Mais peu importe la sécurité – elle passe rapidement à la mesure de la productivité, qui est très importante.
« La surveillance de la productivité fait partie de ce qui est devenu la norme sur le lieu de travail – et peut-être à juste titre », affirme-t-elle, citant une enquête selon laquelle neuf employés sur dix admettent avoir commis le péché capital de perdre « au moins un peu de temps » au travail chaque jour – ce qui justifie amplement l’omniprésence croissante du « bossware », un type de logiciel généralement utilisé pour surveiller ce que les employés (en particulier ceux qui travaillent à domicile) font sur leur ordinateur.
Et ne vous inquiétez pas : la technologie permettant de surveiller les pensées des employés existe déjà, note-t-elle, comme les oreillettes qui sont censées détecter si l’esprit d’un employé vagabonde et qui peuvent même distinguer les types de tâches sur lesquelles il se concentre, par exemple travailler ou naviguer sur le web sans rien faire.

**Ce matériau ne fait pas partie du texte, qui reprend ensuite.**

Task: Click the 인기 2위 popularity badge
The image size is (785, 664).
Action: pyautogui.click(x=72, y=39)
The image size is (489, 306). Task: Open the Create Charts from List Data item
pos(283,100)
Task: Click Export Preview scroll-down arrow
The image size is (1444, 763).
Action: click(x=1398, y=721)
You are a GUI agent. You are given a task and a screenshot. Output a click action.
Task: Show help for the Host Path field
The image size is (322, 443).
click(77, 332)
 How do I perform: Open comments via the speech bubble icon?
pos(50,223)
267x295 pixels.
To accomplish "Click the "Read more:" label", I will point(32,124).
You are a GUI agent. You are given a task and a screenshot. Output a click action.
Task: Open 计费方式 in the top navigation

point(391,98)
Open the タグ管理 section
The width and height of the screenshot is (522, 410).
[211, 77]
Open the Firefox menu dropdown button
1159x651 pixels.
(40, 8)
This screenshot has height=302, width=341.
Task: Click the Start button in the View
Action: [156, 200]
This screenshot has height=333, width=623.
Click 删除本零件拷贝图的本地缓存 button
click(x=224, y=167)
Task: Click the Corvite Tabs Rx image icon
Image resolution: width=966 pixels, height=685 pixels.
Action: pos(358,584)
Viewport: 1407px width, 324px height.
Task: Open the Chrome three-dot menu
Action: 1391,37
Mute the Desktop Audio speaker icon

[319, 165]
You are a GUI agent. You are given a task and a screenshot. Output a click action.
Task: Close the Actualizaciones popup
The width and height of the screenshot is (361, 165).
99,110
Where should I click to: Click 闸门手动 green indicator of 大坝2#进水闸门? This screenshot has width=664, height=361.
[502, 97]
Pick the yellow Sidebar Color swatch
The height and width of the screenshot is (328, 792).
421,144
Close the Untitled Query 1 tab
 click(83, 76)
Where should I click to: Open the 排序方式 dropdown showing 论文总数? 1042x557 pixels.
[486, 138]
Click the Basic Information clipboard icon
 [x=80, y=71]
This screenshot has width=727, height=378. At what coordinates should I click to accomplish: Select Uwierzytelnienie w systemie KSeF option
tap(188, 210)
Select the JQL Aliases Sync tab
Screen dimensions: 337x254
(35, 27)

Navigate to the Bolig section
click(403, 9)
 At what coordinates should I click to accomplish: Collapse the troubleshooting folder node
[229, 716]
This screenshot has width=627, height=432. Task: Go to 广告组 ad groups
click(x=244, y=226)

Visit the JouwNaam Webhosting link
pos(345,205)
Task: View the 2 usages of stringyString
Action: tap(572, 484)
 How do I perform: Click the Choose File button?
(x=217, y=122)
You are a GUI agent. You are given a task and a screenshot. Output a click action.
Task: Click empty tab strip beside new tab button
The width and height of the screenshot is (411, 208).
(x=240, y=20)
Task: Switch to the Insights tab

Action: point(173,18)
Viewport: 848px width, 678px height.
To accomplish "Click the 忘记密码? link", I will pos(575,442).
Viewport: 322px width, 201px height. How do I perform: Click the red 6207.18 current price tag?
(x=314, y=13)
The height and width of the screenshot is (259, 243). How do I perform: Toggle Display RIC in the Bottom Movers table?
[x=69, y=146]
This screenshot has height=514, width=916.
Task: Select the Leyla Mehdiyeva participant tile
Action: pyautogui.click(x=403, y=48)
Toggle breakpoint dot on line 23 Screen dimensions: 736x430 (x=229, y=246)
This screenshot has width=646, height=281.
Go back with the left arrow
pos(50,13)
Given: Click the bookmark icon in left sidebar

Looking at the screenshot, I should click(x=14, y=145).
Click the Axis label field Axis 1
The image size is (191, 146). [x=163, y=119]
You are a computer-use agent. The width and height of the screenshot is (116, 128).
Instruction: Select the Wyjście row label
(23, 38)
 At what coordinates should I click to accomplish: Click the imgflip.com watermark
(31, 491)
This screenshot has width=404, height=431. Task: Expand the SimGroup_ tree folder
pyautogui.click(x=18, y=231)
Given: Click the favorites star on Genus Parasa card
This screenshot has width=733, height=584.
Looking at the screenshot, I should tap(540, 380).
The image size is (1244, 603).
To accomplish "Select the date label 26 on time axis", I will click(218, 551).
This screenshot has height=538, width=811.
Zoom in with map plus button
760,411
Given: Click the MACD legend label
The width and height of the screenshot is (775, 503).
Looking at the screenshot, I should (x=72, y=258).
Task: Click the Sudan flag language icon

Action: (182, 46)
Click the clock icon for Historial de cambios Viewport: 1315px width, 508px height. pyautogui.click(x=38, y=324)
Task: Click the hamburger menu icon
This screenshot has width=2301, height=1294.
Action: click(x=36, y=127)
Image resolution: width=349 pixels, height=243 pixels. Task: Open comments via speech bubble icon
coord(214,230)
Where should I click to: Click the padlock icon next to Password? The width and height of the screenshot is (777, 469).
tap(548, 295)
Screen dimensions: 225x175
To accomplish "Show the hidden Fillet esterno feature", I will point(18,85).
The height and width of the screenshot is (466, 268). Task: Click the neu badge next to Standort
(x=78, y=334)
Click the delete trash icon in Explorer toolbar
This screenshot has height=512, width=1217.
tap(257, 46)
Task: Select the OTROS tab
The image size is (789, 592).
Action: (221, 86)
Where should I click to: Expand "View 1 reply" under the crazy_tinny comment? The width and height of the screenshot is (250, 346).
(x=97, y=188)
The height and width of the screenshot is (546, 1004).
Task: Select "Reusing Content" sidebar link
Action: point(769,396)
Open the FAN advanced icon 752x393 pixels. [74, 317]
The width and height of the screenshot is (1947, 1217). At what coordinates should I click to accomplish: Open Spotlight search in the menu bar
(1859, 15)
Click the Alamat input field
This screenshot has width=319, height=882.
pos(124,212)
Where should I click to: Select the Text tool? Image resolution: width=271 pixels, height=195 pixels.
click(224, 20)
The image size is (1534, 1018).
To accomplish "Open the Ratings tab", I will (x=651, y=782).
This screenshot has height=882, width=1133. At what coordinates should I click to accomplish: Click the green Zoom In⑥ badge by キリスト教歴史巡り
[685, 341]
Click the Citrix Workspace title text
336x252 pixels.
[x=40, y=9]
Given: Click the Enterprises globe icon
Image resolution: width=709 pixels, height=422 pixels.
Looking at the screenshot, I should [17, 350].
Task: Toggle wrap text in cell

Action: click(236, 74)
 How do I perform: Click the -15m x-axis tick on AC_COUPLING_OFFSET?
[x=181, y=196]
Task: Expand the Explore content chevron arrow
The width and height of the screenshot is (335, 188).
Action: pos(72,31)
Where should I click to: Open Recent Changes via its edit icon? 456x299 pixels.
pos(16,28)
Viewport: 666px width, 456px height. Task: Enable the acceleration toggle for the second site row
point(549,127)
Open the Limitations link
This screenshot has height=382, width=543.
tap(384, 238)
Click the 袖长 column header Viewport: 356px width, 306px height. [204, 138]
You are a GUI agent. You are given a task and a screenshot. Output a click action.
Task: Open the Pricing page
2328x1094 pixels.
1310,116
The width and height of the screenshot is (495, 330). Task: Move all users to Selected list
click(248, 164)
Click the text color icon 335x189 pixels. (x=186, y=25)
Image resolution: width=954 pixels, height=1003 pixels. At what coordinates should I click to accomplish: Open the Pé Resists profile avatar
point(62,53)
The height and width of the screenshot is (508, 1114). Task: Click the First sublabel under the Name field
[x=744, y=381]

Mme Farahany estime que la voie optimale à suivre est celle d’un lieu de travail « réactif » où « les humains, les robots et l’IA travaillent ensemble de manière transparente ». Elle cite un exemple : les chercheurs de Penn State qui ont créé un robot superieur IA qui peut surveiller les niveaux de stress via les ondes cérébrales et d’autres métriques chez un travailleur et calibrer le rythme auquel ils lui assignent plus de tâches.
« Bien faite, la neurotechnologie est extraordinairement prometteuse. Mal utilisée, elle pourrait devenir la technologie la plus oppressive que nous ayons jamais introduite à grande échelle dans la société. Nous avons encore la possibilité de rectifier le tir. » Elle reconnaît qu’elle « a aussi une possibilité dystopique ».
« Mais nous pouvons faire le choix de bien l’utiliser », proclame Farahany. « Nous pouvons faire le choix d’en faire quelque chose qui donne du pouvoir aux individus. »
Son enthousiasme pour cette technologie cauchemardesque est choquant, mais il convient à un forum économique. Pourtant, la chose la plus sinistre que Farahany nous présente est peut-être une fausse dichotomie, comme si nos seuls choix étaient entre les employeurs qui utilisent la technologie de surveillance du cerveau d’une manière diabolique et les employeurs qui l’utilisent d’une bonne manière qui « renforce les individus ». Si les employés ont la possibilité de choisir d’utiliser des technologies cérébrales invasives pour se responsabiliser davantage, plutôt que d’y être contraints par leur employeur, le dilemme éthique est évité. Mais si les employés ne peuvent pas prendre ces décisions eux-mêmes maintenant, qu’est-ce qui lui fait croire qu’ils pourront le faire à l’avenir ?
En fin de compte, sa rhétorique et la dichotomie présentée de manière exagérée servent à nous faire accepter un avenir où l’utilisation généralisée de dispositifs de surveillance de plus en plus invasifs sera la norme. En l’acceptant maintenant avec des promesses naïves et vagues de responsabilité, nous pouvons éviter un avenir dystopique. Le « choix » n’a pas d’importance. Tout ce qui compte, c’est que vous soyez prêt à adopter la technologie, d’une manière ou d’une autre.
Bien entendu, elle ne s’adresse pas ici aux masses laborieuses, mais à un groupe très fermé d’hommes d’affaires, d’investisseurs, d’économistes et de dirigeants mondiaux qui voudront faire ce « choix » pour vous. Et que ce soit par leur propre bouche ou par un marketing soigneusement orchestré, ils vous le vendront probablement en utilisant la même rhétorique que celle utilisée ici. Mieux vaut le reconnaître maintenant dans l’espoir de faire un jour un troisième choix pour nous-mêmes.